**What you should do:** Within the material below, count how many lines contain "agent". Answer with only that number.

**Available data:**
↓

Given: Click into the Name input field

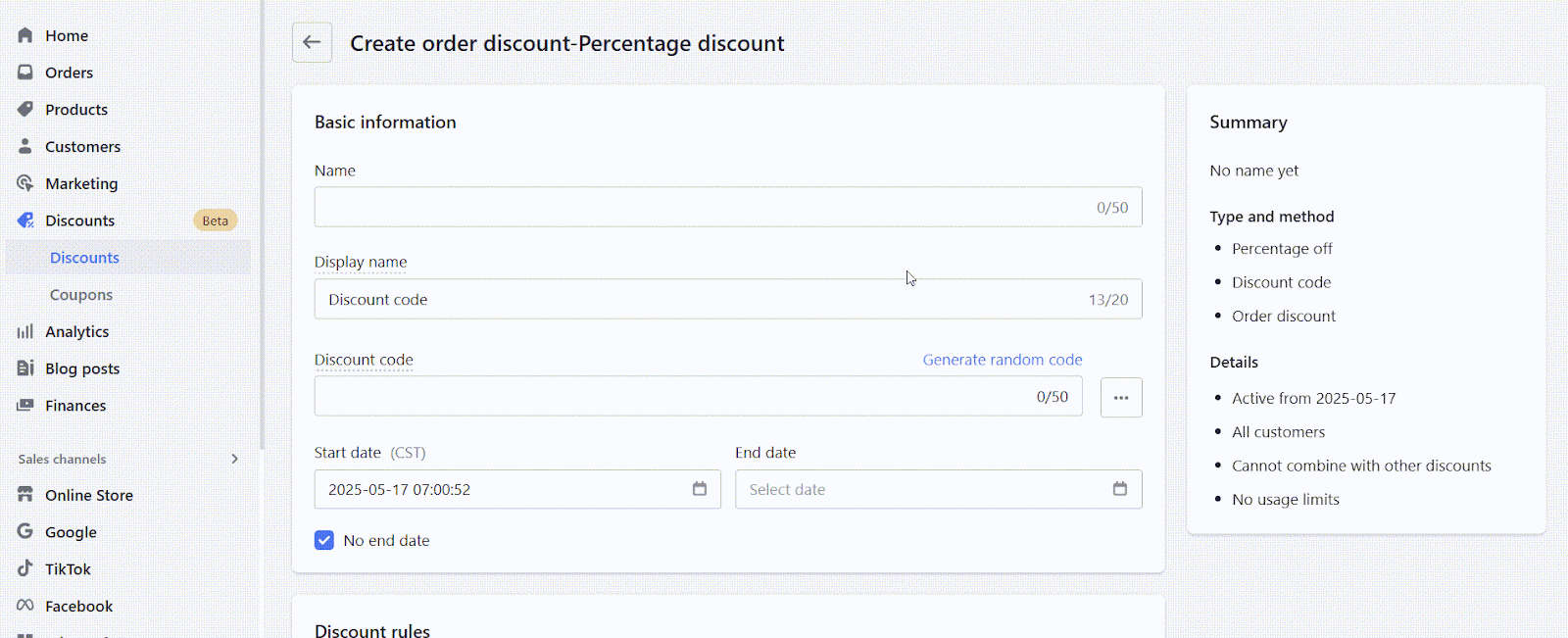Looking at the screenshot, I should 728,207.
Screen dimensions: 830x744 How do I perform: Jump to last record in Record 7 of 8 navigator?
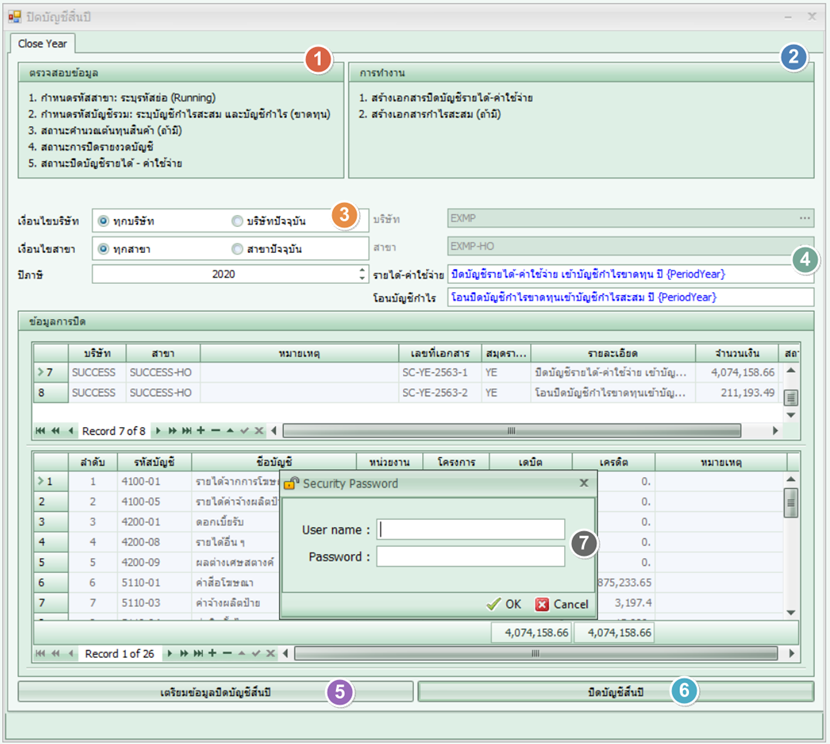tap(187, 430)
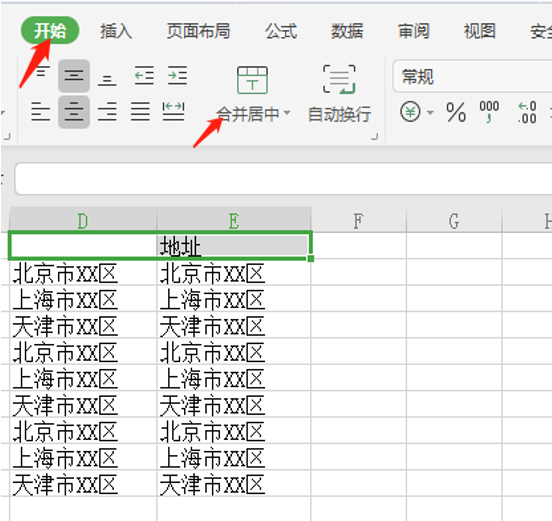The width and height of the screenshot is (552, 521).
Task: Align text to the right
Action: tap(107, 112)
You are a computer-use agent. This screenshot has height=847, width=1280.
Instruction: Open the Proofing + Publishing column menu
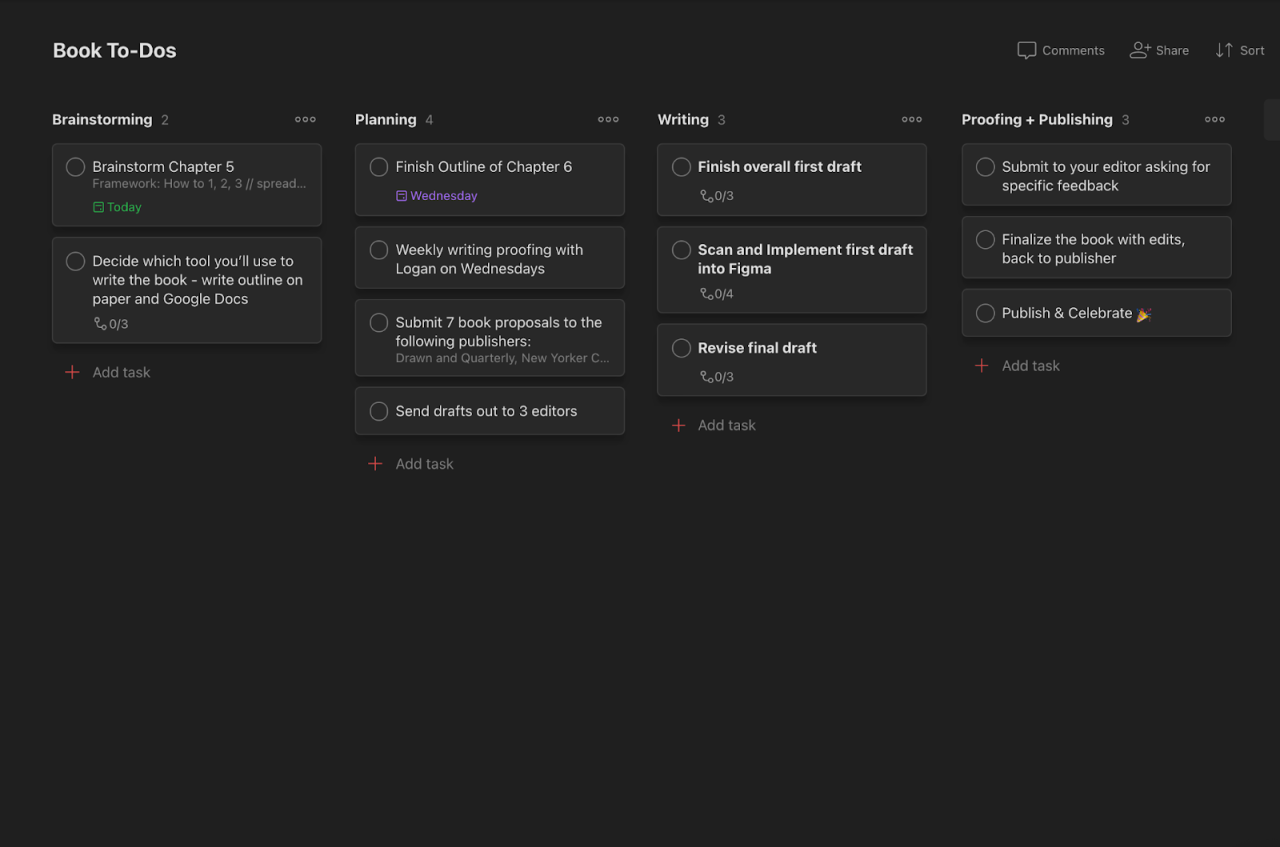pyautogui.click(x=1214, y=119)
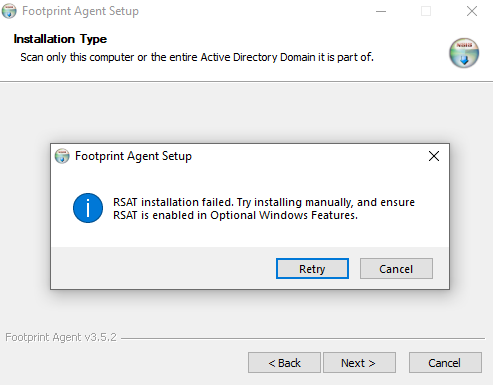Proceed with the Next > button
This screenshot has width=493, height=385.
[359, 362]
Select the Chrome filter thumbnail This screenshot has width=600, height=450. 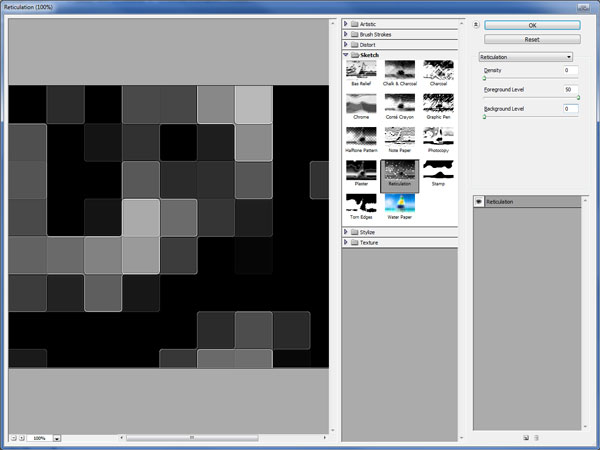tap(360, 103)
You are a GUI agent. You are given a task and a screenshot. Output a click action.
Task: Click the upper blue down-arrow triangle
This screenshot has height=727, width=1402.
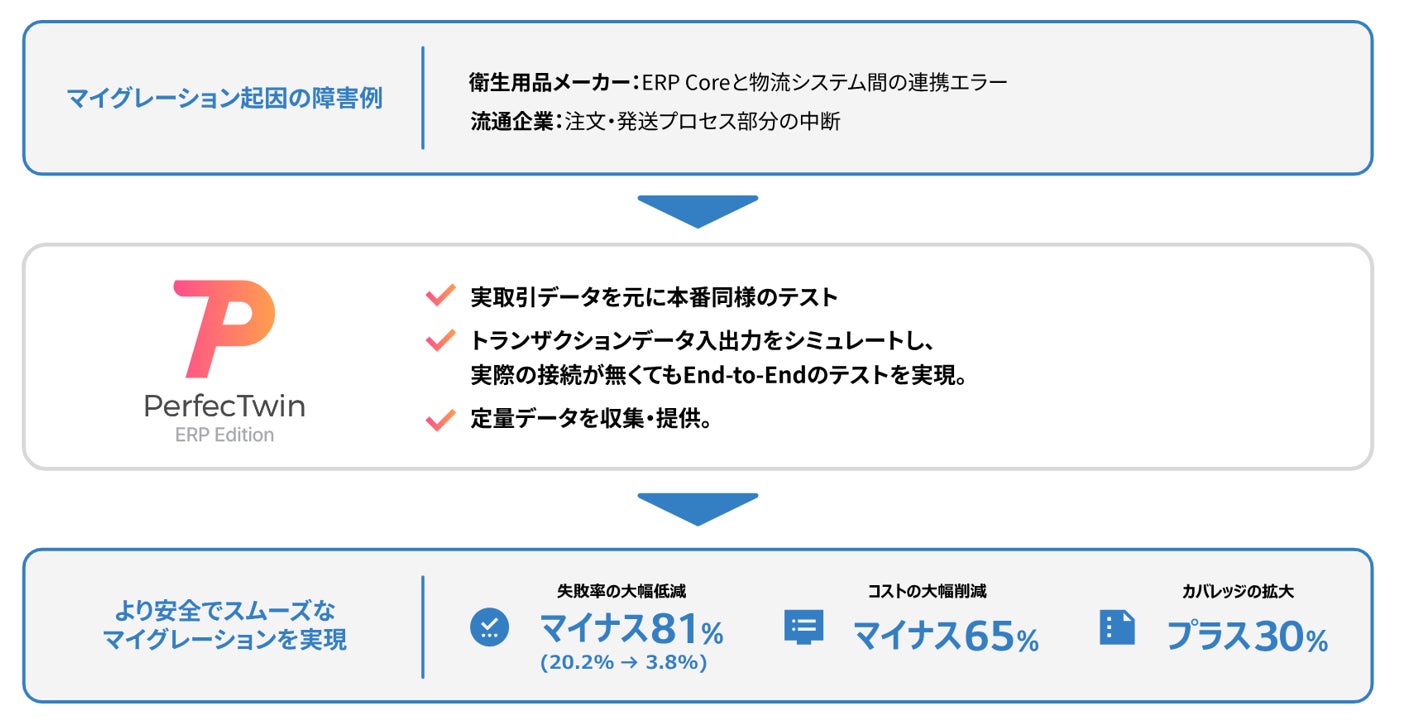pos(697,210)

↑
↓

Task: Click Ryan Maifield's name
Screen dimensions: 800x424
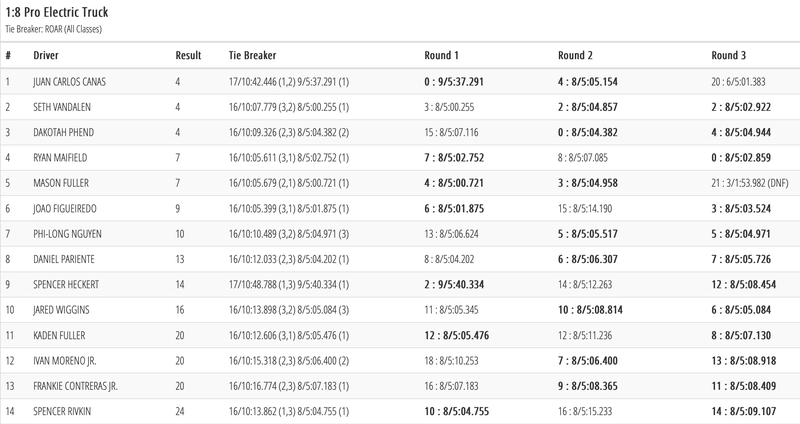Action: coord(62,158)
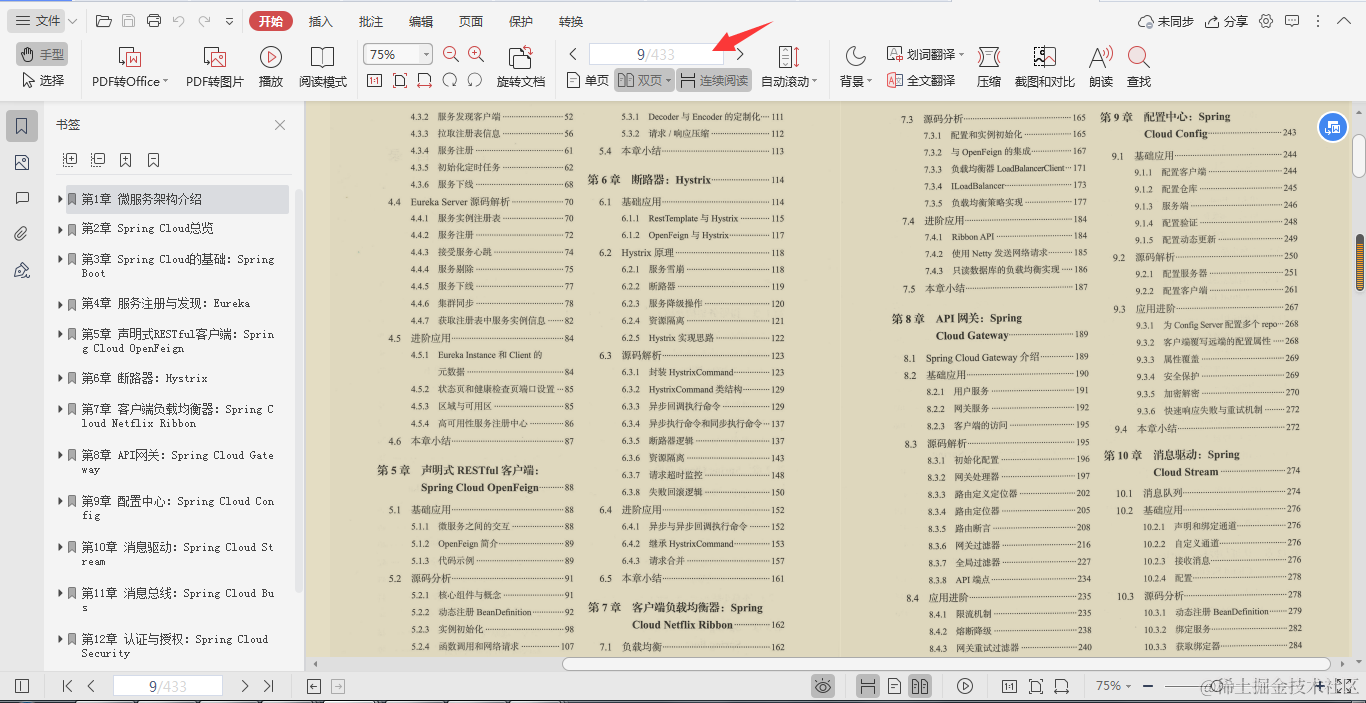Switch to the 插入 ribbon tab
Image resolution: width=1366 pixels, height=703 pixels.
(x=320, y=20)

↑
↓

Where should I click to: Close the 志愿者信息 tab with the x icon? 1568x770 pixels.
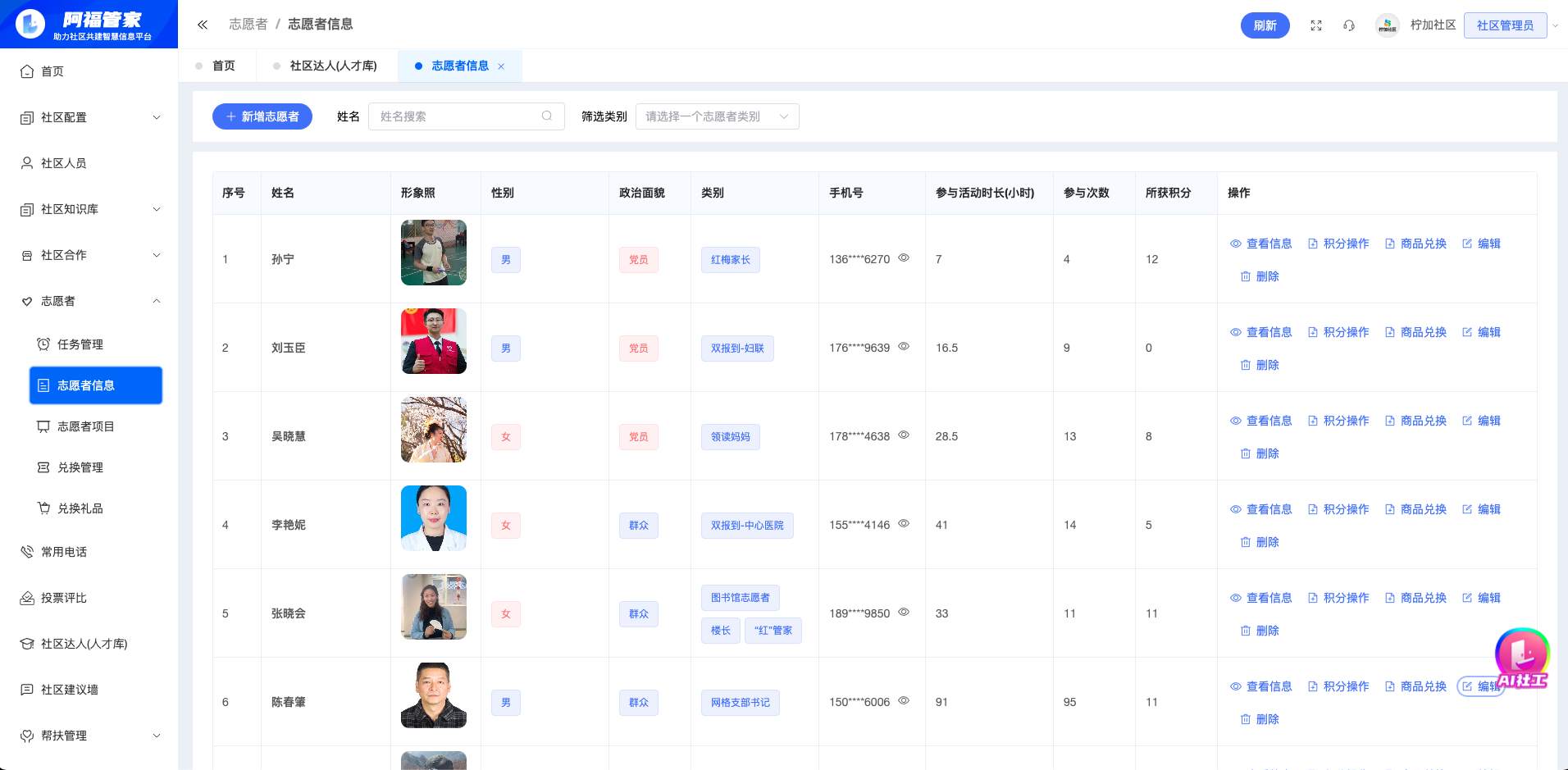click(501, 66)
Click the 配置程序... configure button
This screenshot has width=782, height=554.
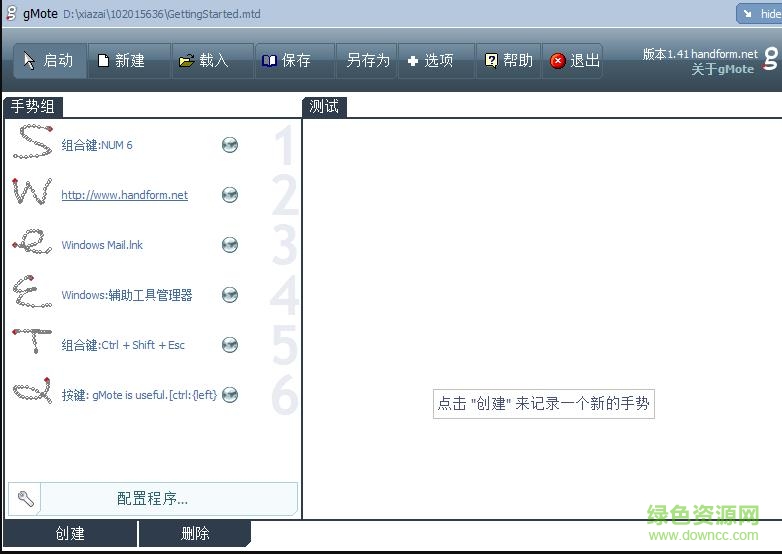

↑

**Answer:** 2